DifficultyEngine → services/difficultyEngineService.js (new canonical adapter over vocabularyDifficultyService + cefrDifficultyService).
StudentLemmaProgressEngine → services/studentLemmaProgressEngineService.js (new canonical adapter over student_lemma_progress).
PlacementEngine → services/placementEngineService.js (new additive placement-band layer).
RubricEngine → services/rubricEngineService.js (new additive scoring layer).
PronunciationEngine → existing services/pronunciationService.js (implemented and mapped; no duplicate created).
ConversationSimulationEngine → existing services/conversationEngineService.js + route POST /admin/content-bank/conversation/process-turn (implemented and mapped; no duplicate created).

Planned-only state is no longer required for the target module list above because each module now has an implementation path (native or mapped).

8.4 Additional additive modules (still supported)¶

Spoke Plus continues to support additive language-engine modules documented in prior architecture revisions, including: - Sentence pattern infrastructure (sentence_patterns, pattern_difficulty) - Morphology infrastructure (lemma_forms, morphology_features, lemma_morphology_features, inflection_paradigms, lemma_paradigm_assignments, irregular_forms) - Semantic and constraint layers (lemma_roles, lemma_semantic_classes, verb_object_constraints, modifier_constraints) - Student and usage analytics (student_lemma_progress, lemma_frequency, collocation_strength) - Conversation storage overlays (conversation_turns, conversation_lemmas)

These remain additive and non-breaking extensions on top of the canonical Content Bank and Language Learning Engine.
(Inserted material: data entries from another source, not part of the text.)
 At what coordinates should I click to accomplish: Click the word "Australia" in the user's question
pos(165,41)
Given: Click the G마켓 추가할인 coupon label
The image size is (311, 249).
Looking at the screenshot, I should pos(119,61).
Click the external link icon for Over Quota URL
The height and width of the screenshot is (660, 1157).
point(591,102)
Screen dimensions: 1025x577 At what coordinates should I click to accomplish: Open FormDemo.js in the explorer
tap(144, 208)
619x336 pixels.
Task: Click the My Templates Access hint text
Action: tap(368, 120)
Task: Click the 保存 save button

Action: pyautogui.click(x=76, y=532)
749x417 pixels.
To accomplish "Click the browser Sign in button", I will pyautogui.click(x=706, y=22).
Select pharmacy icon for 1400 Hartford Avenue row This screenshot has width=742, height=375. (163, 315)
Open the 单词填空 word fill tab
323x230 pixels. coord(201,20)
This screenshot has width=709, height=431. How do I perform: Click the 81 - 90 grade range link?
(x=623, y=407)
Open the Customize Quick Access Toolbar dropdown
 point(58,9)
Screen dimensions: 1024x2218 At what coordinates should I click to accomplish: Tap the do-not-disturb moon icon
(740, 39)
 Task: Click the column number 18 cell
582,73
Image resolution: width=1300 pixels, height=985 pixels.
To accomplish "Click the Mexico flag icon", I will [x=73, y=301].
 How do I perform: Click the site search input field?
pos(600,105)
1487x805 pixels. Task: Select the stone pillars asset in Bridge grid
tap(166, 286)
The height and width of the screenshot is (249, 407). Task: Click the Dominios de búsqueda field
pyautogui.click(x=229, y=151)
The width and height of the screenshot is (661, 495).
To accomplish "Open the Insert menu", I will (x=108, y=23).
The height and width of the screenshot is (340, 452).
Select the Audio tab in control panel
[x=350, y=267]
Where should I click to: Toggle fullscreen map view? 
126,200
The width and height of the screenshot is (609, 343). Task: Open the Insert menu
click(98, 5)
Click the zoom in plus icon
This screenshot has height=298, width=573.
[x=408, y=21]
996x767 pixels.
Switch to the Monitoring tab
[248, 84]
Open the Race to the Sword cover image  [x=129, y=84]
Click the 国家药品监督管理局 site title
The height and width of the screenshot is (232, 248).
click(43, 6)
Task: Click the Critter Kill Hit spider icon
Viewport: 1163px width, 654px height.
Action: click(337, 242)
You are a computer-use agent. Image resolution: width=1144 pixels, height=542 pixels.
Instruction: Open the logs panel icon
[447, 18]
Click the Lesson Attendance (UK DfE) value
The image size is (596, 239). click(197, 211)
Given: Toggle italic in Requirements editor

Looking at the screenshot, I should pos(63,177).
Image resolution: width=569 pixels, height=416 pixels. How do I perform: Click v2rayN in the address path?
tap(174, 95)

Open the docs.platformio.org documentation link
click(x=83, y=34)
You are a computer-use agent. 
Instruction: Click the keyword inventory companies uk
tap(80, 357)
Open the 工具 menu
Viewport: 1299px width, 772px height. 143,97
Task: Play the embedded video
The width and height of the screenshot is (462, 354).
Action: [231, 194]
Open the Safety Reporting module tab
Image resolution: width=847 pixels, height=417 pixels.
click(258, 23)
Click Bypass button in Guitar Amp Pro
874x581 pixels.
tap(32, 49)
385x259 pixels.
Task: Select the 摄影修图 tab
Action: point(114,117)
9. System Integrity Engine & Feature Registry¶

The System Integrity Engine is extended with a Feature Integrity Registry to guarantee future feature coverage.

9.1 Registry model¶

services/systemFeatureRegistry.js provides a central registration contract:

id
type (page | endpoint | engine | workflow)
routes
endpoints
taxonomy_dependencies
schema_dependencies
critical_actions
tests
playwright_scenario (optional)

9.2 Enforcement model¶

services/systemIntegrityService.js now runs an additive scan section named UNREGISTERED FEATURES that detects:

UI routes without registry entries.
UI-consumed endpoints that are not declared.
Declared endpoints with no explicit API contract check coverage.
Backend schema tables referenced in code but missing from schema_dependencies.
Taxonomy categories used by backend/UI but missing from taxonomy_dependencies.
Critical flows declared without integrity coverage artifacts (tests or Playwright scenario).

9.3 Severity policy¶

Warning: unregistered UI route.
Warning: endpoint without contract check.
Warning: taxonomy usage without declared dependency.
Critical: feature critical actions without integrity coverage metadata.

This extension is additive and keeps backward compatibility with the existing integrity engine sections (api_contract, ui_health, schema_taxonomy).